• **What you will do**
Lines holding the word "computer" must be located in the listing below and copied.

--- Input material ---

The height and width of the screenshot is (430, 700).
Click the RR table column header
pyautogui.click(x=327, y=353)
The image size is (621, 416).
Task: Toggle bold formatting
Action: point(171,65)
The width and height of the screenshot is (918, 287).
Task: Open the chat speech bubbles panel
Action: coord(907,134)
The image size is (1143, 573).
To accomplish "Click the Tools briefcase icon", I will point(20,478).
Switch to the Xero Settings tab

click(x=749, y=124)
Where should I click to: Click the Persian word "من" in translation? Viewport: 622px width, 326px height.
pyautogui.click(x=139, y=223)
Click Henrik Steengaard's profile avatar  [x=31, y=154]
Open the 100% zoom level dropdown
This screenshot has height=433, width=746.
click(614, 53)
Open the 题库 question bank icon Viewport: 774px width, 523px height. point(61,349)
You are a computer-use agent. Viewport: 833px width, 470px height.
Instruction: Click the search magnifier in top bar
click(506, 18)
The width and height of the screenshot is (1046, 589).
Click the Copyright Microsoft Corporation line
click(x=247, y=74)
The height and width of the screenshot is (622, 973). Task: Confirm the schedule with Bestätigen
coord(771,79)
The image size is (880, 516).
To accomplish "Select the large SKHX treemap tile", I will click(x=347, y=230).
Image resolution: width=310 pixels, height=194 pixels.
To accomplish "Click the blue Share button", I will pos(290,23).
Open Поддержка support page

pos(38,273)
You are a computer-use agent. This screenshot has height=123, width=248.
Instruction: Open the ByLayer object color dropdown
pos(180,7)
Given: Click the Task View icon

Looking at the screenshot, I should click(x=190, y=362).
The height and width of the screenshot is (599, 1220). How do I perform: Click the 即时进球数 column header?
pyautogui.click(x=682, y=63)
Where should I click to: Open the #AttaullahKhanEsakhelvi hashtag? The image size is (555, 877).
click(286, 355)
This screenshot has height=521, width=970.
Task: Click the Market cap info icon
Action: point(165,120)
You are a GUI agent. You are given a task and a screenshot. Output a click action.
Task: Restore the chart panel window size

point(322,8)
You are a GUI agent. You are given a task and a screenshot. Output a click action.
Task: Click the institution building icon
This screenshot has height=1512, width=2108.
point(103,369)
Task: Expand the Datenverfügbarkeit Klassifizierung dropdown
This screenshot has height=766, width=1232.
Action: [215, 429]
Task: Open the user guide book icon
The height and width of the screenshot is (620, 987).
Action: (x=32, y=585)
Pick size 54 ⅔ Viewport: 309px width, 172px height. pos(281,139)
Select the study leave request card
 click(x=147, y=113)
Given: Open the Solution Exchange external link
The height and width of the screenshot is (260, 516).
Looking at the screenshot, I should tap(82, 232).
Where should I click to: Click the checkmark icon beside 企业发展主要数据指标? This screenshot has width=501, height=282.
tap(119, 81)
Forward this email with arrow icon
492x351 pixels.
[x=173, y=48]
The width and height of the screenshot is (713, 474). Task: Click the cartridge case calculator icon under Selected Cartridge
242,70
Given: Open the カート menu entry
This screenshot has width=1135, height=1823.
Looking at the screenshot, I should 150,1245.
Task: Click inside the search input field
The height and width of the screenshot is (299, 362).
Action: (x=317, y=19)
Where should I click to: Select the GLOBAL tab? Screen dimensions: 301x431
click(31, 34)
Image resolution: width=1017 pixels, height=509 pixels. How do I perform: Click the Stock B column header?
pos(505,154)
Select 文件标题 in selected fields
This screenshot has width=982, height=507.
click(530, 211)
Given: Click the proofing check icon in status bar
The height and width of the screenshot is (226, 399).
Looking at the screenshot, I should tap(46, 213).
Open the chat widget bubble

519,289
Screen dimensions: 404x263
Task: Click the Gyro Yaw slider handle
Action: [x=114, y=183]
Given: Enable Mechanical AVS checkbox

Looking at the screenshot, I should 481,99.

---

• **Answer area**
You are a computer-use agent. Viewport: 833px width, 470px height.
You are a computer-use agent. This screenshot has height=123, width=248.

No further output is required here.